The Yankees acquired Soto from the Padres during the MLB Winter Meetings in early December, sending a five-player package to San Diego: pitchers Jhony Brito, Michael King, Drew Thorpe and Randy Vásquez, plus catcher Kyle Higashioka, in exchange for Soto and outfielder Trent Grisham.

A three-time All-Star and four-time Silver Slugger Award winner, Soto is with his third organization, a rarity for a player who has garnered statistical comparisons to Ted Williams and is thought to be on a Hall of Fame track.

The Nationals dealt Soto in August 2022 after their reported 15-year, $440 million contract extension offer was rejected, and San Diego was unable to gain traction in any efforts to reach an extension with Soto and his agent, Scott Boras.

In a December Zoom conference, Soto said that he plans to leave any negotiations to Boras, calling him “one of the best agents in the league” and noting, “I’ll put everything on him and let him do his magic.”

Soto will earn $31 million this season after avoiding salary arbitration by agreeing to a one-year pact with the Yankees. That makes him the fourth-highest-paid player on the roster, behind Aaron Judge ($40 million), Gerrit Cole ($36 million) and Giancarlo Stanton ($32 million).

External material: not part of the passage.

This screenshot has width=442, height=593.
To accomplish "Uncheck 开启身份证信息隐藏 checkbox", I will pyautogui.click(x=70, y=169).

Cashman said that he does not expect any extension talks to transpire before the end of the season, noting that he also has not engaged with infielder Gleyber Torres about a new deal.

“He’s our second baseman for this year, and I haven’t had any conversations about anything past that,” Cashman said of Torres.

Soto is one of several potential free agents on the ’24 Yankees, along with Torres, outfielder Alex Verdugo, closer Clay Holmes and reliever Tommy Kahnle.

“We went into this [Soto trade] recognizing it’s most likely a one-year [situation], and it didn’t scare us off,” Cashman said. “I think other teams looked at it like, ‘I don’t want to give up much for a guy for one.’ We’re like, ‘We’re going to secure the one and worry about the others at another time.’”

Cashman suggested that Soto’s experiences over the next several months could play a factor in the club’s ability to extend or re-sign him, noting, “[If] he seems to really love it, maybe we’ll create that atmosphere where that door can get knocked on.”

Regardless, Cashman said that the left-right combo of Soto and Judge at the top of the lineup promises to make the Yankees an offensive force to be reckoned with.

“Despite knowing that the realistic option is probably free agency, regardless, we’re excited to have him,” Cashman said. “It’s very rare to get a chance to have a player of this caliber on your club, and so we’ve got him. He’s a New York Yankee, and we’re going to make the most of that time with him as a player.”